On mesure à l'aune de ces questions essentielle, la difficulté d'apporter une réponse unique sur la prise en charge…
Conserver une vie de couple en dépit des traitements
Il est très complexe de garder une sexualité épanouie dans les circonstances très stressantes que génèrent l'infertilité et sa prise en charge. Cette épreuve, parfois vécue comme une terrible injustice, met à mal l'union et fragilise le couple. Vivre sa propre blessure mais aussi celle de l'autre est très déstabilisant et douloureux.

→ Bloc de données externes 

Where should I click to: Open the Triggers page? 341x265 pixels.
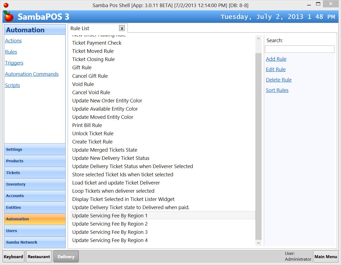coord(14,63)
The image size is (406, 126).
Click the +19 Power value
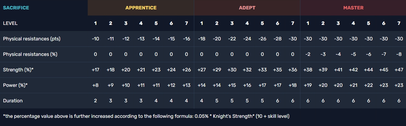308,85
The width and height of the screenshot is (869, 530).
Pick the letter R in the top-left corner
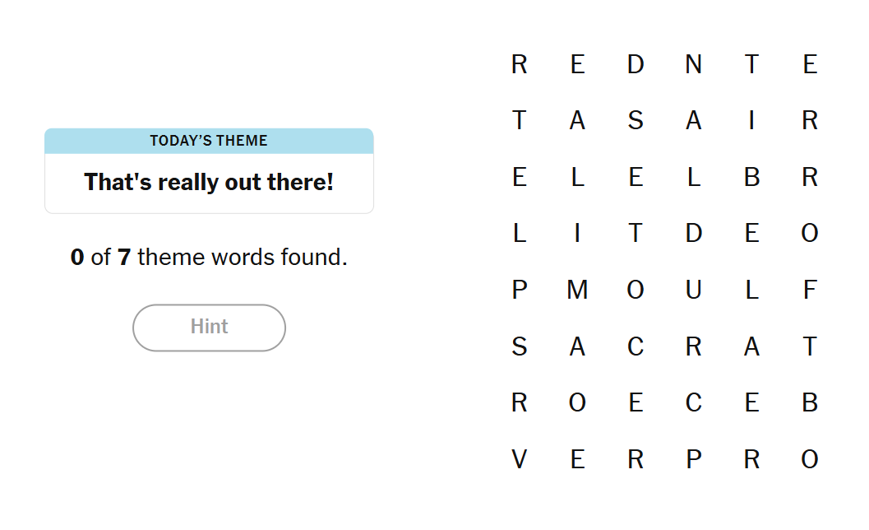click(x=519, y=64)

Avoir conscience des difficultés que l'infertilité et son traitement créent peut aider à mieux les vivre. Mettre un peu de distance entre le projet de grossesse et soi, et préparer un éventuel renoncement si les techniques de PMA ne fonctionnent pas, sont 2 choses extrêmement difficiles à faire mais pourtant parfois conseillées.
Le premier conseil est de s'armer de patience et ne pas perdre espoir : "avec les inséminations, il n'y a que 15% de succès, et avec les FIV, 35% de succès. Donc si ça ne marche pas à la première tentative, c'est normal ! Il faut se remotiver et repartir là-dedans. Ce qui marche, c'est la répétition des tentatives." Si l'homme peut accompagner sa femme lors des phases médicales, sa présence diminuera un peu son sentiment d'impuissance et elle se sentira davantage soutenue.

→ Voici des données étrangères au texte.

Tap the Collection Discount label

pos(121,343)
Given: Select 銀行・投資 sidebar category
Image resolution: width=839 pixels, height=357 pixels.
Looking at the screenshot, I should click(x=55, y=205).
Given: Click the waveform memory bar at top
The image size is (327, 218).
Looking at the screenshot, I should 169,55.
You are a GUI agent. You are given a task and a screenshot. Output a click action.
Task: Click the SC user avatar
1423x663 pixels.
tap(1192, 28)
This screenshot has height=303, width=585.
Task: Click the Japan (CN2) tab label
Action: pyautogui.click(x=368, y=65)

Il est important pour le couple d'aborder avec le spécialiste toutes les questions, y compris sexuelles pour ne pas tester sur une incompréhension, un doute ou une souffrance. Quant aux médecins, ils doivent être sensibilisés, parler du versant sexuel au couple et valoriser les deux membres du couples, avec un conseil primordial : la vie de couple doit perdurer en dépit de la PMA. Garder une intimité ensemble, en dehors des périodes d'ovulation, est essentielle.
Faire une pause dans le parcours, en dépit de la volonté impérieuse d'avoir un bébé, est parfois salutaire : "Il ne faut pas hésiter à faire un break. Pour penser à autre chose… conseille le Dr Salama. Après deux ou trois échecs, c'est même préférable…." Partir en vacances pour se vider la tête et se retrouver un tant que couple est une bonne initiative.
Enfin, consulter un psychologue, durant cette épreuve, permet d'exprimer ses angoisses, ses incertitudes sans "parasiter" l'autre, mais surtout de bénéficier d'un soutien psychologique précieux.